Sunday, February 26, 2012

Fun with Python for iOS

So, a Python environment for iOS has been released. Unfortunately, it doesn't provide a way to import code. This more or less renders it a toy, right? Well, not quite!
It does provide both exec and urllib, so I wrote a little script to load libraries on it. The script works by creating modules with exec, putting them in sys.modules, and attempting to emulate the behaviour of Python's own module loading. Currently, the module must be specced in the following format:
('web',
        'utils',
        'net',
        'webapi',
        'http',
        'httpserver',
        'wsgi',
        'db',
        'template',
        'debugerror',
        'form',
        'session',
        'application',
        'browser',
        ('wsgiserver', '__init__'),
        '__init__'))
However, it would be possible to divine dependencies from the library.
You can see it in action by entering:
import urllib2
exec urllib2.urlopen("http://rsynnott.com/pyios/loadcode.py").read()

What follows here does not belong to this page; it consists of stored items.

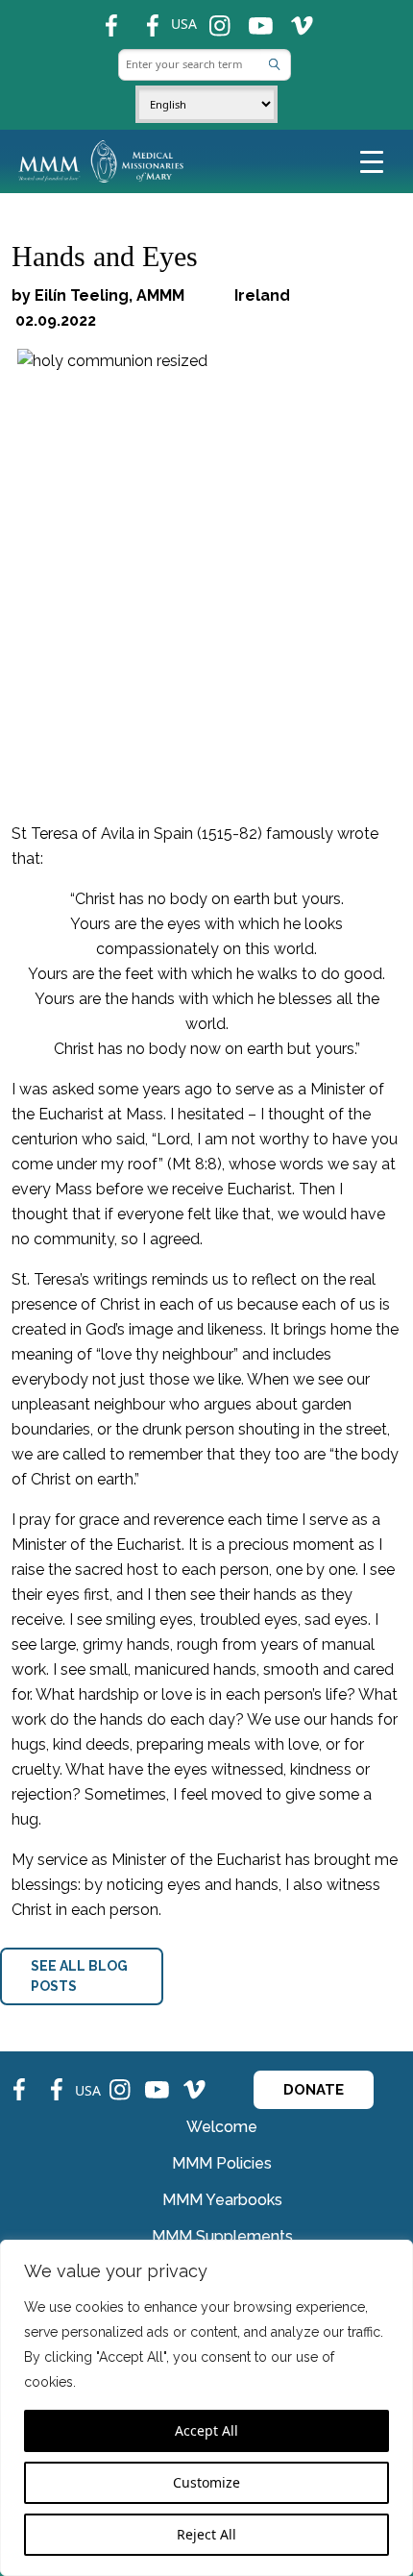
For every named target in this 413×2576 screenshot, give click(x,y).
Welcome (221, 2127)
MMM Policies (222, 2163)
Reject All (206, 2534)
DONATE (313, 2089)
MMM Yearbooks (222, 2200)
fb (102, 17)
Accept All (206, 2430)
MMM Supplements (222, 2236)
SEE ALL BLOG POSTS (79, 1976)
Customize (206, 2482)
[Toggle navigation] (371, 160)
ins (211, 17)
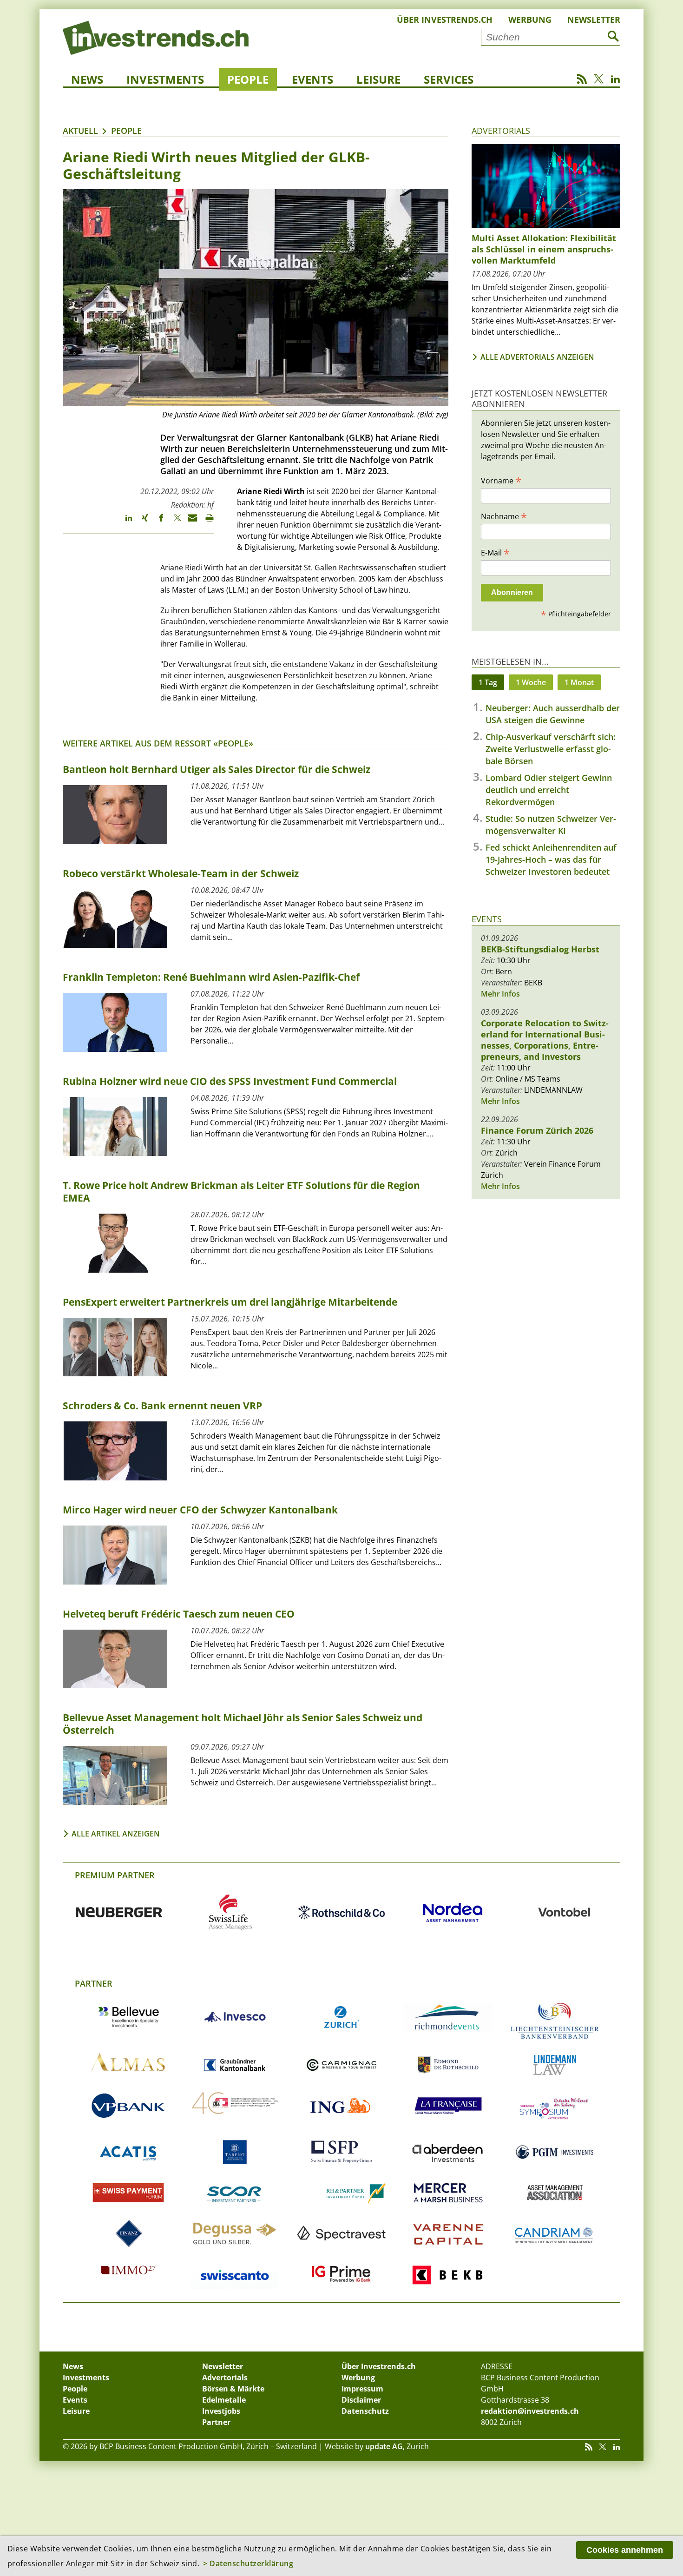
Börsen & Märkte (233, 2389)
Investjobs (221, 2411)
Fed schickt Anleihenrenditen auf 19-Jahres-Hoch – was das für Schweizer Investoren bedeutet (551, 859)
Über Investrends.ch (445, 19)
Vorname (501, 480)
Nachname (504, 515)
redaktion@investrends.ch (530, 2411)
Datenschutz (365, 2411)
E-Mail (495, 552)
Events (312, 79)
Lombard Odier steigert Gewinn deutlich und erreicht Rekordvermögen (549, 789)
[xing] (140, 522)
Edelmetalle (224, 2400)
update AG (384, 2446)
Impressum (362, 2389)
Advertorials (501, 130)
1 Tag (488, 682)
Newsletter (593, 19)
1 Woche (531, 682)
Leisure (378, 79)
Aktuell (80, 130)
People (248, 79)
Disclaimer (361, 2400)
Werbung (530, 19)
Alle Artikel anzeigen (116, 1834)
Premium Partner (115, 1875)
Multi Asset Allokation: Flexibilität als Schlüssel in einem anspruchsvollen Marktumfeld (544, 249)
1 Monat (579, 682)
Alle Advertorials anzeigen (537, 357)
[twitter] (173, 522)
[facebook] (157, 522)
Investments (165, 79)
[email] (189, 522)
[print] (205, 522)
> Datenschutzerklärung (248, 2563)
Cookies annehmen (624, 2550)
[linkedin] (124, 522)
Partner (93, 1983)
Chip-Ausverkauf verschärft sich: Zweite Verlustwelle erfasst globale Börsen (551, 748)
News (87, 79)
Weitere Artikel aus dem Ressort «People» (158, 743)
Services (448, 79)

load_package('simplejson')

import simplejson
in Python for iOS, or indeed any interpreter. Run that, then enter 'import simplejson', and you have an external library!
For a slightly more interesting example, do
exec urllib2.urlopen("http://rsynnott.com/pyios/loadcodeweb.py")
This will give you web.py (actually a slightly modified version, with __file__ removed from the error page generator, and a minor modification to the wsgiserver to tolerate the module loading scheme), running a hello world app. If you switch to the browser and visit http://localhost:8080, you'll see the page, though it may take a little while to load.
You can see the loader code here.
Having the ability to bring in your own code obviously makes the app far more useful.
Python for iOS (and a few other interpreter environments for iOS) seem to occupy an interesting place as regards the App Store terms of service. You're not allowed, in principle, have an application which downloads and executes code from the web, but obviously in the case where you have an eval equivalent and a HTTP client, the user can do that themselves. In practice, this seems to be largely ignored.